The article title is straight up misinformation at present. From the article itself:
The FuryGPU is set to be open-sourced. “I am intending on open-sourcing the entire stack (PCB schematic/layout, all the HDL, Windows WDDM drivers, API runtime drivers, and Quake ported to use the API) at some point, but there are a number of legal issues,” Barrie wrote in a Hacker News post on Wednesday. Because he works in a tangentially related vocation, he wants to make sure none of this work would break his work contract or licensing etc.
Nothing against OP who simply copied the title, nor the project author. This is impressive but it’s not yet open source and there may be legal hurdles preventing it from becoming so.
OG Doom does not support (or need) hardware 3D acceleration. It's not a polygonal rendering engine.

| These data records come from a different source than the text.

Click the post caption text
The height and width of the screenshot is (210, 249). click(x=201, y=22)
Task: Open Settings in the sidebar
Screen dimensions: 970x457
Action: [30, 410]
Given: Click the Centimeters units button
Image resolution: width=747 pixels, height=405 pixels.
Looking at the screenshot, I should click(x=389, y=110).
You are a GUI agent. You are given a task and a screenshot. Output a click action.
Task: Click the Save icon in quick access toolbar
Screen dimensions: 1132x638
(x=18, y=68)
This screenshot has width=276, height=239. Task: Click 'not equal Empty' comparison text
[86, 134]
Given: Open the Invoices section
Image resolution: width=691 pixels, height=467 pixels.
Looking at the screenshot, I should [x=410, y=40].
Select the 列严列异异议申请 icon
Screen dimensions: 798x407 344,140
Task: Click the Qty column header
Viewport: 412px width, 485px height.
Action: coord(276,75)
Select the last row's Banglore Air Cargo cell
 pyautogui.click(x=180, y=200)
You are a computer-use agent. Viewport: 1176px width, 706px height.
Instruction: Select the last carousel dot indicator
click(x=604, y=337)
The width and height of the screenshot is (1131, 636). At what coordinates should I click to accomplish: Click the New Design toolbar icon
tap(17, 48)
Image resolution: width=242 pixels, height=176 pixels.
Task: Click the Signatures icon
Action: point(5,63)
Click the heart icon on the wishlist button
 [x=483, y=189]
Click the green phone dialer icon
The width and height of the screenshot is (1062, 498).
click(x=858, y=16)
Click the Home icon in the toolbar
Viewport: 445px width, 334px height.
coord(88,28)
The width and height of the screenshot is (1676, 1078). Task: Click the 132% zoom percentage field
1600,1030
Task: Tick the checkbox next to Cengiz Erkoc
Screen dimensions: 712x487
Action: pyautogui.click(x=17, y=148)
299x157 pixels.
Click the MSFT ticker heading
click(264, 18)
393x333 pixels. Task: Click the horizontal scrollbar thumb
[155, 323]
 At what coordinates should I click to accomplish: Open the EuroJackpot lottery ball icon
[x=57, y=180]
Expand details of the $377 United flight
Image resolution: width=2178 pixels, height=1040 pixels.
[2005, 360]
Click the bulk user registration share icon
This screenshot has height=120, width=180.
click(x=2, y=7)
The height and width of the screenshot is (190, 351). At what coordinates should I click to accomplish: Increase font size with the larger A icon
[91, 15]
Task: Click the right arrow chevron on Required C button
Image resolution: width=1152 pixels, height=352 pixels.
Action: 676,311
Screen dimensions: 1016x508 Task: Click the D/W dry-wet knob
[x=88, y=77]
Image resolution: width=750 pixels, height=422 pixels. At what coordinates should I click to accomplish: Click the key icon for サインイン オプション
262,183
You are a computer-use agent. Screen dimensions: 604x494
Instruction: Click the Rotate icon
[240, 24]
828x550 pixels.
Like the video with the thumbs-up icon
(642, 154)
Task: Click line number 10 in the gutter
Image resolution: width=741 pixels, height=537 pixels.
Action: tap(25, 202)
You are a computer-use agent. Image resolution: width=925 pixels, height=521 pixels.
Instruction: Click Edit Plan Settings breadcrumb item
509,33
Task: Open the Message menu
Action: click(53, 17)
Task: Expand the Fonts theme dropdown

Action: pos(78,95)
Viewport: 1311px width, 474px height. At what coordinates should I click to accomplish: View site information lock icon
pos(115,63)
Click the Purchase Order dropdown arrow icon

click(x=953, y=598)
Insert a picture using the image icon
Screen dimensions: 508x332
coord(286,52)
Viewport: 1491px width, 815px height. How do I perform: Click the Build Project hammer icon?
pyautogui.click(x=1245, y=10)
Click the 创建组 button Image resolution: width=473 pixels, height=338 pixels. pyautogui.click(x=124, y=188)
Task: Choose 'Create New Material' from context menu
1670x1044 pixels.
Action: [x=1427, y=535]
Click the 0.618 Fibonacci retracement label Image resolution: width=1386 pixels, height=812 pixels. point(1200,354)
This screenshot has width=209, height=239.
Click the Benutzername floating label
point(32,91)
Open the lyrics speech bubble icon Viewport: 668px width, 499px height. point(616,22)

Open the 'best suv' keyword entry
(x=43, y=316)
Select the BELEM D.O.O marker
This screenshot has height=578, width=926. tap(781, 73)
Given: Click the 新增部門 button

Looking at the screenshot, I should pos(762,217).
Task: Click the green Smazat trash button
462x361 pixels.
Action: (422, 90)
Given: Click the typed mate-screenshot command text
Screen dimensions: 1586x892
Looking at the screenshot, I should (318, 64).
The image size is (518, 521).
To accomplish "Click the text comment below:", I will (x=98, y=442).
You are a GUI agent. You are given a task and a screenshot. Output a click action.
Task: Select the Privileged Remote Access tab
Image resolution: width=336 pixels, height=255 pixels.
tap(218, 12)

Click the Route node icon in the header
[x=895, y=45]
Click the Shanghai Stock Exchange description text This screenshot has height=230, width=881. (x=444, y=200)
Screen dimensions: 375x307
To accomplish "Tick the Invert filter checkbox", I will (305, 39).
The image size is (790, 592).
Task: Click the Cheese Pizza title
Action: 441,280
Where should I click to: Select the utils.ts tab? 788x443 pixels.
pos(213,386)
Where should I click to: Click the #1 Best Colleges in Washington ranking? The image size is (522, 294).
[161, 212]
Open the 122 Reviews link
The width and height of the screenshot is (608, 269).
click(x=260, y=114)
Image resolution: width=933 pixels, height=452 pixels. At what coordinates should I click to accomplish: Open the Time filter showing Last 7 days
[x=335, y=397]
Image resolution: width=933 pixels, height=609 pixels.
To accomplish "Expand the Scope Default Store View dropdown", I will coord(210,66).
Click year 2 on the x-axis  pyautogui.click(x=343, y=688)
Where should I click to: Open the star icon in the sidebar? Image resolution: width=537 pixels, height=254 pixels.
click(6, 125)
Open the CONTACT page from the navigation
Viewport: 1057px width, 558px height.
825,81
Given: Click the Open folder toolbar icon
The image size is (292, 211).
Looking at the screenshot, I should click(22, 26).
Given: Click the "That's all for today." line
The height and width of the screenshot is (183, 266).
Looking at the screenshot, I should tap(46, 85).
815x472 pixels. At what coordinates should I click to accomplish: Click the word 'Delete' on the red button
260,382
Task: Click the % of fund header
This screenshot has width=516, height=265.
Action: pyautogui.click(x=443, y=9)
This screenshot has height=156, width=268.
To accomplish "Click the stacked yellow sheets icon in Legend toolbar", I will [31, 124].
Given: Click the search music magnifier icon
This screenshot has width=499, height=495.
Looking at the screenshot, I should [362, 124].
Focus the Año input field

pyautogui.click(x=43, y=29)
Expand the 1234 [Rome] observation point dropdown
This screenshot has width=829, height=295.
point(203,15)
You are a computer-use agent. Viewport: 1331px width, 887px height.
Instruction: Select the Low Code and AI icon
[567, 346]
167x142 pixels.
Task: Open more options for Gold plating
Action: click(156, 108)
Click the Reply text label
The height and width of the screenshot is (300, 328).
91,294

Relatedly, and probably not to anyone's surprise, this is why it's so easy to port to various oddball pieces of hardware. If you have a CPU with enough clocks and memory to run all the calculations, you can get Doom to work since it renders entirely in software. In its original incarnation -- modern source ports have since worked around this -- it is nonsensical to run Doom at high frame rates anyhow because it has a locked 35 FPS frame rate, tied to the 70hz video mode it ran in. Running it faster would make it... faster.
(Quake can run in software rendering mode as well with no GPU, but in the OG DOS version only in 320x200 and at that rate I think any modern PC could run it well north of 60 FPS with no GPU acceleration at all.)
OG Doom engine uses pre-built lookup tables for fixed point trigonometry. (table captures the full 360 degrees for sine and cosine with 10240 elements)
I remember those old games that would run faster to the point of hilarity if you put them on anything more modern than they were originally intended to run on. Like the game timing is tied to the frame rate.
Nowadays I've been seeing lots of people porting Super Mario 64 as the challenge, as Doom is honestly beyond trivial at this point. I'm totally onboard, SM64 is a fantastic game, it shows off traditional shaded polygon and rasterization performance pretty well, and it's just plain fun to spite Nintendo.
There's a real challenge out there for the Cray 1. On paper, it appears fast enough, but the architecture makes it difficult to impossible in practice.
Subsequently, the project got a boost by the debut of Xilinx Kria System-on-Modules (SoMs), which combine “insanely cheap Zynq UltraScale+ FPGAs with a ton of DSP units and a (comparatively) massive amount of LUTs and FFs, and of particular interest, a hardened PCIe core,” enthused Barrie.
Yes, I understand, the bippity uses mumps in order for the many lutes to flips those zupps in their pacas.
Awww, I thought this was an ASIC. Slapping an FPGA on a PCIe card is decidedly less cool. Still, props for creating a usable GPU circuit description, that must have been a nightmare.
I'm confused, he made a homemade GPU that can't be mass-produced, and it runs a 30 year old game at 44 fps, and it may (or may not) actually become open source, and I'm supposed to be excited about it?
You should be impressed. Integrated circuits are insanely complex, and any general purpose processing hardware since the 90s is way too complicated for the human mind to comprehend.
Open sourced physical technology is only in its infancy, you may be exited about this trend.
Ive seen open sourced hacking tools, openassistant wireless connectors, complete keyboards.
Its about time someone started on open sourced proper pc hardware, no matter of how small scale it starts.
Imagine a future where you can 3d print a 2d printer and its refillable cartridges at home, with extensive manuals on diy repairs and maintenance and no costs beyond the raw resources and your time.
Open source demonstrates humans cooperating with no profit insensitive. Exactly what capitalism calls impossible. When i first learned about linux it felt incredibly lacking compared to windows, nowadays its my main os, its surpassed windows in anything except good Nvidia drivers.